▶ _What you will do_
Copy out the records below, substituting "desktop automation agent" for each occurrence of "computer-use agent" and changing nothing else.

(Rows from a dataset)
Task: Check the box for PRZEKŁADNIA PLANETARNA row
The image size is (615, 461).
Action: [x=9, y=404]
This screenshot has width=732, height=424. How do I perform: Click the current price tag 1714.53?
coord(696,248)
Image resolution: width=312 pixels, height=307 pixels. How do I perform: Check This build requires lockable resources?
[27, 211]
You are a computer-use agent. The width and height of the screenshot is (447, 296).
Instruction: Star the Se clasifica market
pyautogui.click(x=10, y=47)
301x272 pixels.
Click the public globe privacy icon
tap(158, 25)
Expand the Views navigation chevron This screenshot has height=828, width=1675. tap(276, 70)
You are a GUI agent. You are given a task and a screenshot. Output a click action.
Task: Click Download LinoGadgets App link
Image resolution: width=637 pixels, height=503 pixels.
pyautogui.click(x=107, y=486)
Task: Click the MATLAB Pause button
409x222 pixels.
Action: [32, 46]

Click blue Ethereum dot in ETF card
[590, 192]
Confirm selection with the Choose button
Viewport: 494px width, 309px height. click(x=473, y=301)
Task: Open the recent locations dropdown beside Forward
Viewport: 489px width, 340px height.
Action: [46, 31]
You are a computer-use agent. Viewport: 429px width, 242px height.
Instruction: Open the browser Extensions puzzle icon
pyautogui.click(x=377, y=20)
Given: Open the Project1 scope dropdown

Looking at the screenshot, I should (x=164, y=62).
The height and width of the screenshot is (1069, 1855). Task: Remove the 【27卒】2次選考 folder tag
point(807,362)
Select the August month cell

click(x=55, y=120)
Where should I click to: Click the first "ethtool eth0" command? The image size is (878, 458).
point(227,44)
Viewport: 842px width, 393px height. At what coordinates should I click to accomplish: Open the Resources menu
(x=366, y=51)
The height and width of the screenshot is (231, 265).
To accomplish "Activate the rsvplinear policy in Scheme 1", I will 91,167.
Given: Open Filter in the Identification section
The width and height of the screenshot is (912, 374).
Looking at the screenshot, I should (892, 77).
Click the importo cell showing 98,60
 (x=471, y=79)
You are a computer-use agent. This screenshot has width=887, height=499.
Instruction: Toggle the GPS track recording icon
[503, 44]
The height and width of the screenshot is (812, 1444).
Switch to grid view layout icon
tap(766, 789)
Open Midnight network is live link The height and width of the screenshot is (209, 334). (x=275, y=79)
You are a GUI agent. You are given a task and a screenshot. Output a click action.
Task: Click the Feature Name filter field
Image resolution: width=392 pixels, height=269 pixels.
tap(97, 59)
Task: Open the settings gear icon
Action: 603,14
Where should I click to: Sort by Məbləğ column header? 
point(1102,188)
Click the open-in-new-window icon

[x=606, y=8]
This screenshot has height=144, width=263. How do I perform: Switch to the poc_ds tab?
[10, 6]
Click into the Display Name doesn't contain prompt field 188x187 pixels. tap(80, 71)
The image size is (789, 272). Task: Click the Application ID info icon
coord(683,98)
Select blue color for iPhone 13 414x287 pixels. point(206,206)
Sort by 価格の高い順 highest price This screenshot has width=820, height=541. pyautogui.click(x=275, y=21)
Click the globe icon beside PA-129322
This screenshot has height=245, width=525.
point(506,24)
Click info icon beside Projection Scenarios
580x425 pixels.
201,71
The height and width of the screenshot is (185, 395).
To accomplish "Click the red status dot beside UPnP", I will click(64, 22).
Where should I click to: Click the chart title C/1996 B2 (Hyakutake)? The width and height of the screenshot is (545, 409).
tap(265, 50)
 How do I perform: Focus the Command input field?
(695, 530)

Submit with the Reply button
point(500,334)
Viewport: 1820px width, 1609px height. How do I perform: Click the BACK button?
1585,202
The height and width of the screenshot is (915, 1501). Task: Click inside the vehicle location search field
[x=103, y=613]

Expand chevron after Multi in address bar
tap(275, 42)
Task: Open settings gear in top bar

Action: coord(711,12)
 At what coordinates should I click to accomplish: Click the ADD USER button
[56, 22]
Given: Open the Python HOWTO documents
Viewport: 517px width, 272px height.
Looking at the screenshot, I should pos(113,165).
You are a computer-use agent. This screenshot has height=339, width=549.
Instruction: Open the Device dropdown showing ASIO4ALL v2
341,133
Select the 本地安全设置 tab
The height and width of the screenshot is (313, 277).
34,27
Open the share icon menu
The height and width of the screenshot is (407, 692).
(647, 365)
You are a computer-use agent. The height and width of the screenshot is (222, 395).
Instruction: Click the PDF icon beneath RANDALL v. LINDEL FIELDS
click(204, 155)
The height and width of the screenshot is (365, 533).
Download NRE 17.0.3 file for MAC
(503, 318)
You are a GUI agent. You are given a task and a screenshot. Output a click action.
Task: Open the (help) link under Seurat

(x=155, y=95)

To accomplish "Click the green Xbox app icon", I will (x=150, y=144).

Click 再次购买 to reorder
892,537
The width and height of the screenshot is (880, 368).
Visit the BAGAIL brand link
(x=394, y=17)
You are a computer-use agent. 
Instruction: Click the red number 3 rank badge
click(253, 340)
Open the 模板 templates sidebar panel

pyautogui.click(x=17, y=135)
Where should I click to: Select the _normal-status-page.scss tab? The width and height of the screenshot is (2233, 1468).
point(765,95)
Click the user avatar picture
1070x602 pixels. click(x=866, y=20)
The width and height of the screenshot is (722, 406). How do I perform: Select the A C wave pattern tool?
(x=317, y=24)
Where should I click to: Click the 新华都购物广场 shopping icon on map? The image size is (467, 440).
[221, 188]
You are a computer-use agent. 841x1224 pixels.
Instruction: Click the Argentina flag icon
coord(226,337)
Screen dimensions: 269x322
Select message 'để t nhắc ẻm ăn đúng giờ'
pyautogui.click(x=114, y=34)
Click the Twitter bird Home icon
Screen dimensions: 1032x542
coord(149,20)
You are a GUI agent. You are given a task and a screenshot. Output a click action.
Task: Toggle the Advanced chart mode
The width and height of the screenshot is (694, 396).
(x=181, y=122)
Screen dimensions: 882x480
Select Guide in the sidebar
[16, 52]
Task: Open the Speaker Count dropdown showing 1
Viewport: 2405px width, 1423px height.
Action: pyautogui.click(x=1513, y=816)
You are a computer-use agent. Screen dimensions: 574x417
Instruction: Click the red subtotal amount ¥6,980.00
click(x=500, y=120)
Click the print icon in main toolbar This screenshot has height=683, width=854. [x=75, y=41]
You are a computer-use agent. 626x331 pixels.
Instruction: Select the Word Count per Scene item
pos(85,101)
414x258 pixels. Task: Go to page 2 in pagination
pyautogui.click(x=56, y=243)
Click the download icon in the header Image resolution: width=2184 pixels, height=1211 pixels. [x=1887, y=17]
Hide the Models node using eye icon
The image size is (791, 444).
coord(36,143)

▶ _Task result_
Task: Check the box for PRZEKŁADNIA PLANETARNA row
The image size is (615, 461).
Action: [x=9, y=404]
This screenshot has width=732, height=424. How do I perform: Click the current price tag 1714.53?
coord(696,248)
Image resolution: width=312 pixels, height=307 pixels. How do I perform: Check This build requires lockable resources?
[27, 211]
You are a desktop automation agent. The width and height of the screenshot is (447, 296).
Instruction: Star the Se clasifica market
pyautogui.click(x=10, y=47)
301x272 pixels.
Click the public globe privacy icon
tap(158, 25)
Expand the Views navigation chevron This screenshot has height=828, width=1675. tap(276, 70)
You are a GUI agent. You are given a task and a screenshot. Output a click action.
Task: Click Download LinoGadgets App link
Image resolution: width=637 pixels, height=503 pixels.
pyautogui.click(x=107, y=486)
Task: Click the MATLAB Pause button
409x222 pixels.
Action: [32, 46]

Click blue Ethereum dot in ETF card
[590, 192]
Confirm selection with the Choose button
Viewport: 494px width, 309px height. click(x=473, y=301)
Task: Open the recent locations dropdown beside Forward
Viewport: 489px width, 340px height.
Action: [46, 31]
You are a desktop automation agent. Viewport: 429px width, 242px height.
Instruction: Open the browser Extensions puzzle icon
pyautogui.click(x=377, y=20)
Given: Open the Project1 scope dropdown

Looking at the screenshot, I should (x=164, y=62).
The height and width of the screenshot is (1069, 1855). Task: Remove the 【27卒】2次選考 folder tag
point(807,362)
Select the August month cell

click(x=55, y=120)
Where should I click to: Click the first "ethtool eth0" command? The image size is (878, 458).
point(227,44)
Viewport: 842px width, 393px height. At what coordinates should I click to accomplish: Open the Resources menu
(x=366, y=51)
The height and width of the screenshot is (231, 265).
To accomplish "Activate the rsvplinear policy in Scheme 1", I will 91,167.
Given: Open Filter in the Identification section
The width and height of the screenshot is (912, 374).
Looking at the screenshot, I should (892, 77).
Click the importo cell showing 98,60
 (x=471, y=79)
You are a desktop automation agent. This screenshot has width=887, height=499.
Instruction: Toggle the GPS track recording icon
[503, 44]
The height and width of the screenshot is (812, 1444).
Switch to grid view layout icon
tap(766, 789)
Open Midnight network is live link The height and width of the screenshot is (209, 334). (x=275, y=79)
You are a GUI agent. You are given a task and a screenshot. Output a click action.
Task: Click the Feature Name filter field
Image resolution: width=392 pixels, height=269 pixels.
tap(97, 59)
Task: Open the settings gear icon
Action: 603,14
Where should I click to: Sort by Məbləğ column header? 
point(1102,188)
Click the open-in-new-window icon

[x=606, y=8]
This screenshot has height=144, width=263. How do I perform: Switch to the poc_ds tab?
[10, 6]
Click into the Display Name doesn't contain prompt field 188x187 pixels. tap(80, 71)
The image size is (789, 272). Task: Click the Application ID info icon
coord(683,98)
Select blue color for iPhone 13 414x287 pixels. point(206,206)
Sort by 価格の高い順 highest price This screenshot has width=820, height=541. pyautogui.click(x=275, y=21)
Click the globe icon beside PA-129322
This screenshot has height=245, width=525.
point(506,24)
Click info icon beside Projection Scenarios
580x425 pixels.
201,71
The height and width of the screenshot is (185, 395).
To accomplish "Click the red status dot beside UPnP", I will click(64, 22).
Where should I click to: Click the chart title C/1996 B2 (Hyakutake)? The width and height of the screenshot is (545, 409).
tap(265, 50)
 How do I perform: Focus the Command input field?
(695, 530)

Submit with the Reply button
point(500,334)
Viewport: 1820px width, 1609px height. How do I perform: Click the BACK button?
1585,202
The height and width of the screenshot is (915, 1501). Task: Click inside the vehicle location search field
[x=103, y=613]

Expand chevron after Multi in address bar
tap(275, 42)
Task: Open settings gear in top bar

Action: coord(711,12)
 At what coordinates should I click to accomplish: Click the ADD USER button
[56, 22]
Given: Open the Python HOWTO documents
Viewport: 517px width, 272px height.
Looking at the screenshot, I should pos(113,165).
You are a desktop automation agent. This screenshot has height=339, width=549.
Instruction: Open the Device dropdown showing ASIO4ALL v2
341,133
Select the 本地安全设置 tab
The height and width of the screenshot is (313, 277).
34,27
Open the share icon menu
The height and width of the screenshot is (407, 692).
(647, 365)
You are a desktop automation agent. The height and width of the screenshot is (222, 395).
Instruction: Click the PDF icon beneath RANDALL v. LINDEL FIELDS
click(204, 155)
The height and width of the screenshot is (365, 533).
Download NRE 17.0.3 file for MAC
(503, 318)
You are a GUI agent. You are given a task and a screenshot. Output a click action.
Task: Open the (help) link under Seurat

(x=155, y=95)

To accomplish "Click the green Xbox app icon", I will (x=150, y=144).

Click 再次购买 to reorder
892,537
The width and height of the screenshot is (880, 368).
Visit the BAGAIL brand link
(x=394, y=17)
You are a desktop automation agent. 
Instruction: Click the red number 3 rank badge
click(253, 340)
Open the 模板 templates sidebar panel

pyautogui.click(x=17, y=135)
Where should I click to: Select the _normal-status-page.scss tab? The width and height of the screenshot is (2233, 1468).
point(765,95)
Click the user avatar picture
1070x602 pixels. click(x=866, y=20)
The width and height of the screenshot is (722, 406). How do I perform: Select the A C wave pattern tool?
(x=317, y=24)
Where should I click to: Click the 新华都购物广场 shopping icon on map? The image size is (467, 440).
[221, 188]
You are a desktop automation agent. 841x1224 pixels.
Instruction: Click the Argentina flag icon
coord(226,337)
Screen dimensions: 269x322
Select message 'để t nhắc ẻm ăn đúng giờ'
pyautogui.click(x=114, y=34)
Click the Twitter bird Home icon
Screen dimensions: 1032x542
coord(149,20)
You are a GUI agent. You are given a task and a screenshot. Output a click action.
Task: Toggle the Advanced chart mode
The width and height of the screenshot is (694, 396).
(x=181, y=122)
Screen dimensions: 882x480
Select Guide in the sidebar
[16, 52]
Task: Open the Speaker Count dropdown showing 1
Viewport: 2405px width, 1423px height.
Action: pyautogui.click(x=1513, y=816)
You are a desktop automation agent. Screen dimensions: 574x417
Instruction: Click the red subtotal amount ¥6,980.00
click(x=500, y=120)
Click the print icon in main toolbar This screenshot has height=683, width=854. [x=75, y=41]
You are a desktop automation agent. 626x331 pixels.
Instruction: Select the Word Count per Scene item
pos(85,101)
414x258 pixels. Task: Go to page 2 in pagination
pyautogui.click(x=56, y=243)
Click the download icon in the header Image resolution: width=2184 pixels, height=1211 pixels. [x=1887, y=17]
Hide the Models node using eye icon
The image size is (791, 444).
coord(36,143)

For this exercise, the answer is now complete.